System Engineer (Token Factory)
Title: System Engineer (Token Factory) Location: Amsterdam, Netherlands; Germany; Israel; Prague, Czech Republic; Remote - Europe; Remote - United States; United Kingdom
About the role:
Token Factory is a part of Nebius Cloud, one of the world’s largest GPU clouds, running tens of thousands of GPUs. We are building an inference platform that makes every kind of foundation model — text, vision, audio, and emerging multimodal architectures — fast, reliable, and effortless to deploy at massive scale.
Responsibilities:
- Develop and optimize low-level kernels and runtime components for AI inference
- Improve performance of inference engines GPU platforms
- Profile and debug system-level and hardware-level performance issues
- Integrate support for new hardware architectures (Hopper, Blackwell, Rubin)
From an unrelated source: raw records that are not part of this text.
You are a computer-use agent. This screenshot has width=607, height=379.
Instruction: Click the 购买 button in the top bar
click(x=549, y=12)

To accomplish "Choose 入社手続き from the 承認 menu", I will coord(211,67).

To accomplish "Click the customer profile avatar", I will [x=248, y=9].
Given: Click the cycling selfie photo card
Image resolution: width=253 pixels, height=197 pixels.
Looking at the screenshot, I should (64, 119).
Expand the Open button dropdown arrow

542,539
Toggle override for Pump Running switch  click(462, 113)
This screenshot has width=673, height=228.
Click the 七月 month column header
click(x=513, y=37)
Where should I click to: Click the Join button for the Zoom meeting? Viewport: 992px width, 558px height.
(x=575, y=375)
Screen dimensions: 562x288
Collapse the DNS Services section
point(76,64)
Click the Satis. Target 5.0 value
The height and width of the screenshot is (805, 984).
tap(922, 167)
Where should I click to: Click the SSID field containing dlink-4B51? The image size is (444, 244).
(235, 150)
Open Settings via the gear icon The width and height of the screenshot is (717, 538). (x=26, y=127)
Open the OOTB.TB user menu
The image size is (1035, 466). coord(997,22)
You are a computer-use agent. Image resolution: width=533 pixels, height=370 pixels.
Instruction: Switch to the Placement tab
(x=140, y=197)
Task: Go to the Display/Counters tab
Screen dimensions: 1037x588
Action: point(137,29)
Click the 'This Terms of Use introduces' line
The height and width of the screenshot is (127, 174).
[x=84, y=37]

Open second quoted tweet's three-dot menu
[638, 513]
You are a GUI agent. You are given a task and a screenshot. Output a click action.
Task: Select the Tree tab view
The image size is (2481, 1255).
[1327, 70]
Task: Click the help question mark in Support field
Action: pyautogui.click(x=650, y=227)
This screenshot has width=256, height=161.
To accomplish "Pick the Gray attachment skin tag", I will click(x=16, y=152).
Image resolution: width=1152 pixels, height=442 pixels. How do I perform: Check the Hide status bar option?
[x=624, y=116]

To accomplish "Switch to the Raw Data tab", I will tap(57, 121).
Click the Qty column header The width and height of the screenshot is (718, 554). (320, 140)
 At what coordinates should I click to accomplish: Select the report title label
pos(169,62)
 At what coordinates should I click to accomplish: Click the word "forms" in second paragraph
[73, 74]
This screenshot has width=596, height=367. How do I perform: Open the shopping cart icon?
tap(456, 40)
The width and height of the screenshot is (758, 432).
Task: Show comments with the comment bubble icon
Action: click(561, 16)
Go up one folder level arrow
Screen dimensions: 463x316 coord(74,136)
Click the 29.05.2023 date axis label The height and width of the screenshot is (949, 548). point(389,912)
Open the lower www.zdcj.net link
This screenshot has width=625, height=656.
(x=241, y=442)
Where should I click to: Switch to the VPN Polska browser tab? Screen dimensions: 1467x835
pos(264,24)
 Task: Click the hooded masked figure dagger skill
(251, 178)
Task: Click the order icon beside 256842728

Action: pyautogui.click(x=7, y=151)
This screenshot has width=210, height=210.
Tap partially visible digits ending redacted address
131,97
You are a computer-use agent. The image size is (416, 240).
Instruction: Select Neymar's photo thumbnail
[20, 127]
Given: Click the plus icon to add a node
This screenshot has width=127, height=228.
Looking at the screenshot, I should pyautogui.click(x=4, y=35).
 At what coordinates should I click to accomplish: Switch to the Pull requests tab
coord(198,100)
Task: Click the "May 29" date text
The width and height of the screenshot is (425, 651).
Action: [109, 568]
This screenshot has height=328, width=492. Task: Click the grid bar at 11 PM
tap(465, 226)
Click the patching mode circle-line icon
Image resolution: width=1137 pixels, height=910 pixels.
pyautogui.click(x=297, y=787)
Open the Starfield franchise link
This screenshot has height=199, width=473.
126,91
- Collaborate with ML and backend teams to optimize end-to-end execution
Required Qualifications:
- Strong proficiency in C++, OR expertise in GPU programming with a focus on low-level high-performance coding and memory management
- Experience in GPU programming or systems-level software development, e.g. operating system internals, kernel modules, or device drivers
- Hands-on experience with profiling and debugging tools to identify performance issues on both CPUs and GPUs, and the ability to optimize code based on those findings.
- Solid understanding of CPU/GPU architecture and memory hierarchy
Preferred Qualifications:
- Experience with GPU computing programming: CUDA, ROCm, CUTLASS, Cute, ThunderKittens, Triton, Pallas, Mosaic GPU
- Familiarity with ML inference runtimes (e.g. TensorRT, TVM)
- Knowledge of Linux internals, drivers, or compiler toolchains
- Experience with tools like perf, VTune, Nsight, or ROCm profiler
- Familiarity with popular inference engines (e.g. such as vLLM, sglang, TGI)
We conduct coding interviews as part of the process.